Pero, como ya les he dicho, mi caminata tenía lugar por un talud situado en la ladera de uno de aquellos montes y, a cada paso, algún accidente del terreno me obligaba a detenerme. En ocasiones, era una vegetación tan tupida que hasta mi perro de caza reculaba; otras, se trataba de uno de esos cortes del terreno tan frecuentes en las zonas montañosas, que me forzaba a dar un largo rodeo. Además, y para colmo de males, el cielo se tornaba más negro cada vez, y la lluvia ya caía con una intensidad lo bastante fuerte como para preocupar a cualquiera que no tiene ni idea de dónde encontrar cobijo. A eso hay que añadir que el almuerzo que nos había ofrecido nuestro anfitrión ya quedaba lejano en el tiempo, sobre todo si tienen en cuenta la caminata que me había dado desde hacía seis horas, ejercicio que me había facilitado extraordinariamente la digestión.

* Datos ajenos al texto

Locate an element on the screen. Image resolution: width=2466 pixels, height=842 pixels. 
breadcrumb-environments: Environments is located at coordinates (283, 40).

A medida que avanzaba, se espesaba la vegetación de aquel monte bajo hasta convertirse en un verdadero bosque, lo que me permitió caminar con mayor facilidad. Pero con tantas vueltas y revueltas, y según mis cálculos, tenía que haberme desviado del itinerario que había previsto inicialmente, aunque esto no me preocupaba demasiado. A cada paso que daba, aquel bosquecillo aumentaba, hasta tomar el imponente aspecto de un respetable bosque. Me interné en él y, tal y como había previsto, al cabo de un cuarto de legua, di con un sendero.

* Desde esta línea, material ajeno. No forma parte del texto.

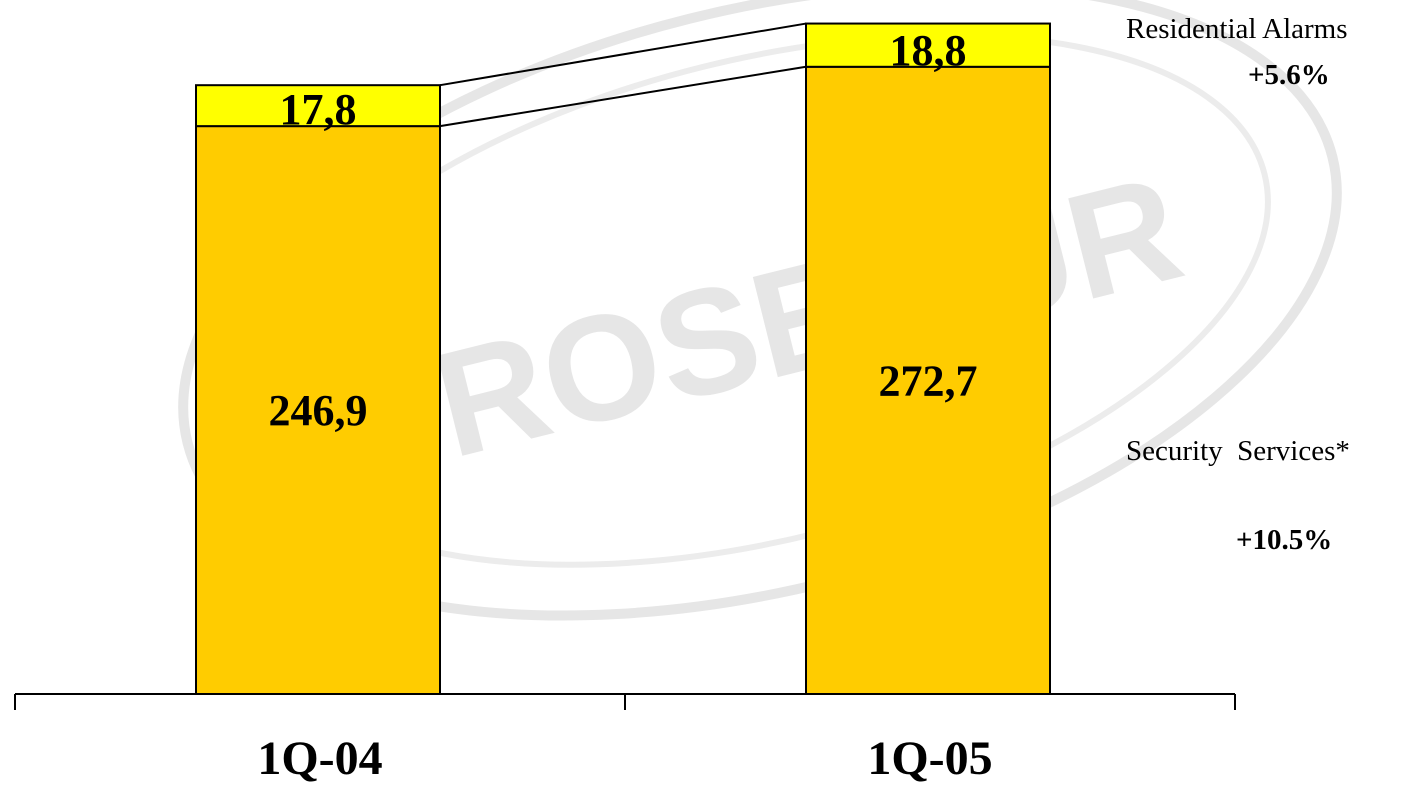  Describe the element at coordinates (1284, 540) in the screenshot. I see `annotation-growth-security: +10.5%` at that location.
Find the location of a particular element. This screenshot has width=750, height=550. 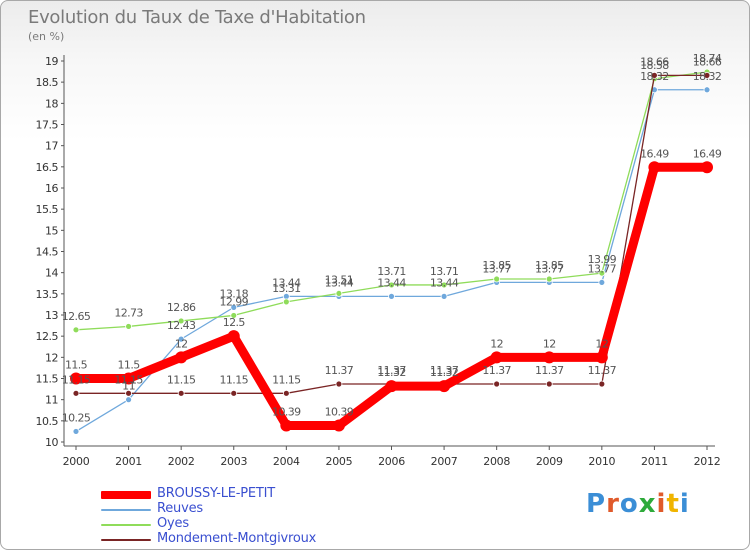

y-tick-label: 12 is located at coordinates (52, 358).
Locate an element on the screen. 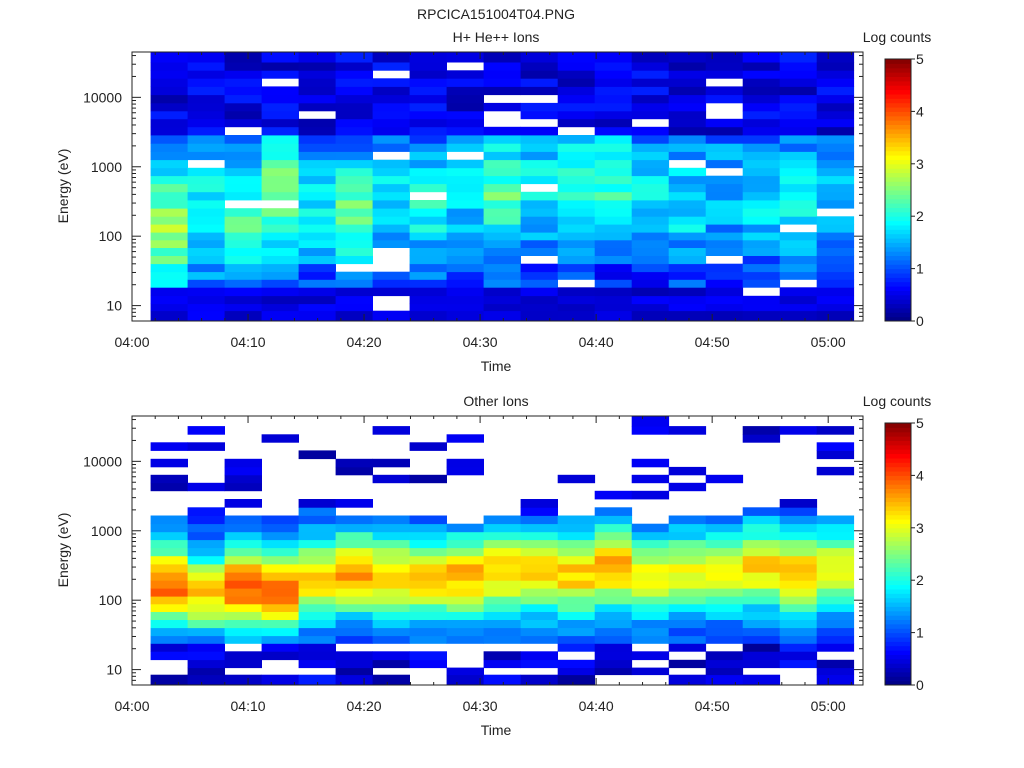 Image resolution: width=1024 pixels, height=768 pixels. colorbar-tick-label: 4 is located at coordinates (920, 475).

Mas ¿en qué sentido debería seguirlo? ¿A la derecha o a la izquierda? Como no tenía ninguna indicación que pudiese ayudarme, me arriesgué a ponerme en manos del azar, y torcí hacia la derecha o, más bien, seguí al perro, que había comenzado a andar en aquella dirección.

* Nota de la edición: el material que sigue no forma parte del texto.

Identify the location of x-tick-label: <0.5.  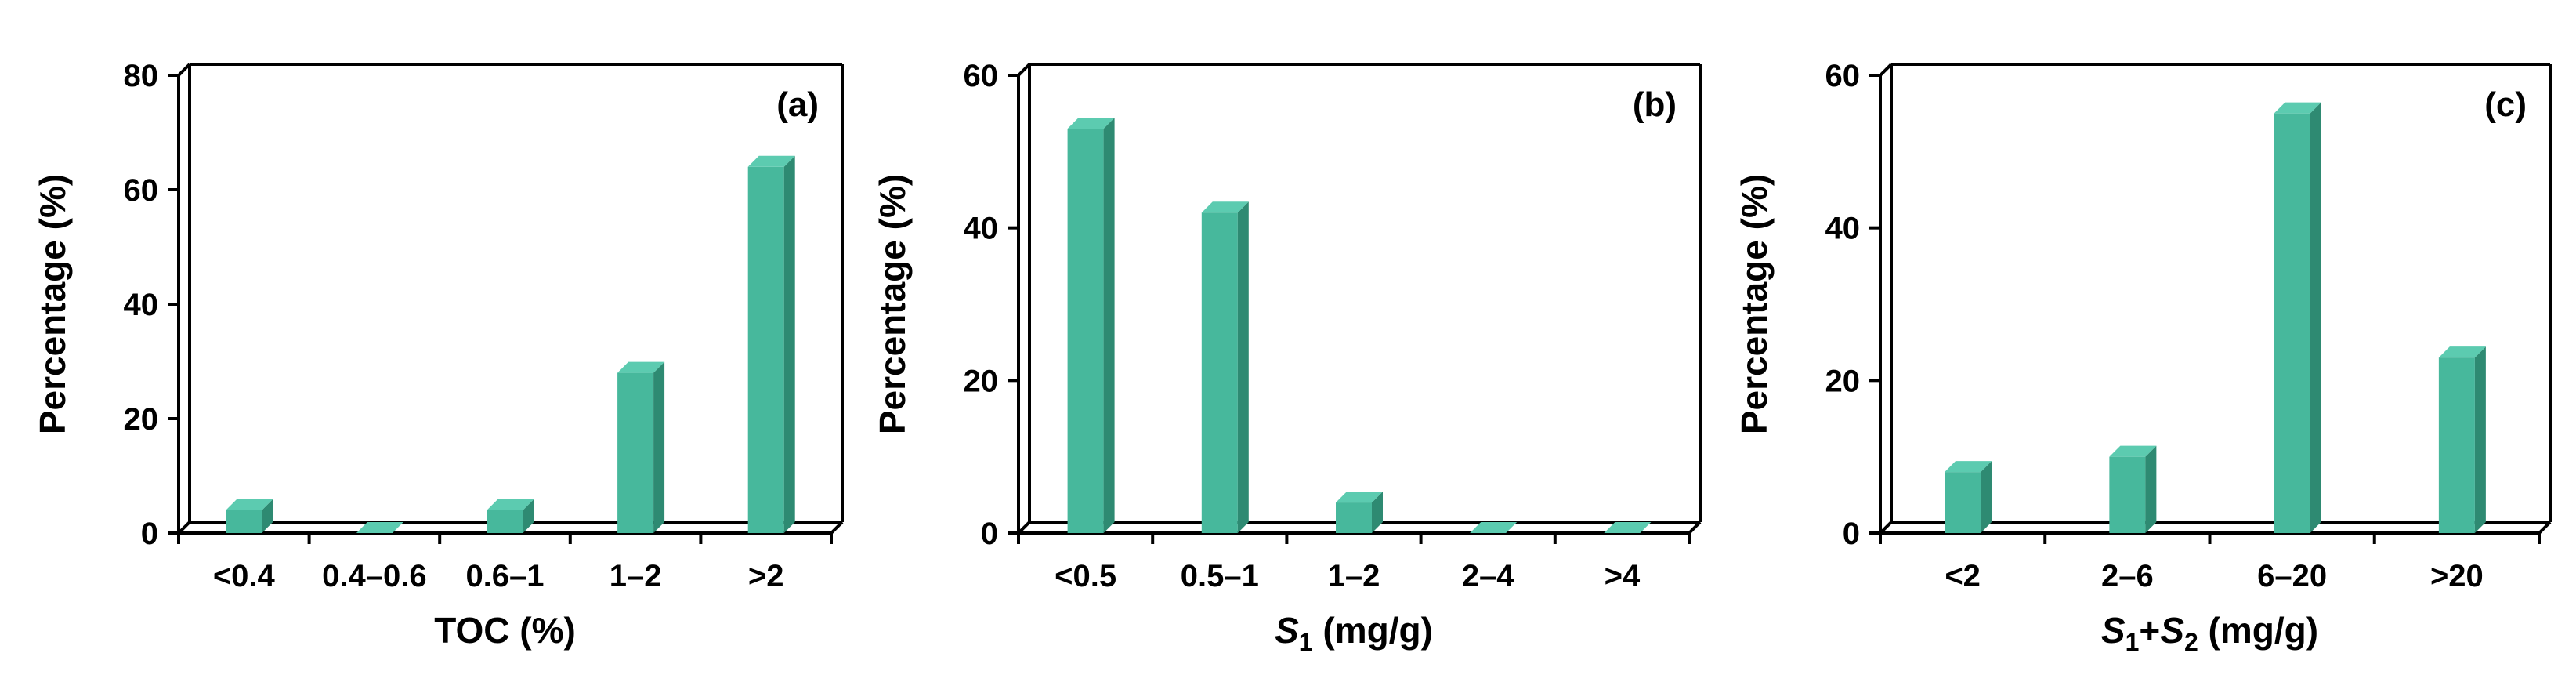
(1086, 576).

El castillo de Eppstein – Alejandro Dumas

Alejandro Dumas. (Villers-Cotterêts, 1802 - Puys, cerca de Dieppe, 1870) fue uno de los autores más famosos de la Francia del siglo XIX, y que acabó convirtiéndose en un clásico de la literatura gracias a obras como Los tres mosqueteros (1844) o El conde de Montecristo (1845). Dumas nació en Villers-Cotterêts en 1802, de padre militar —que murió al poco de nacer el escritor— y madre esclava. De formación autodidacta, Dumas luchó para poder estrenar sus obras de teatro. No fue hasta que logró producir Enrique III (1830) que consiguió el suficiente éxito como para dedicarse a la escritura.

Fue con sus novelas y folletines, aunque siguió escribiendo y produciendo teatro, con lo que consiguió convertirse en un auténtico fenómeno literario. Autor prolífico, se le atribuyen más de 1.200 obras, aunque muchas de ellas, al parecer, fueron escritas con supuestos colaboradores.

Dumas amasó una gran fortuna y llegó a construirse un castillo en las afueras de París. Por desgracia, su carácter hedonista le llevó a despilfarrar todo su dinero y hasta se vio obligado a huir de París para escapar de sus acreedores.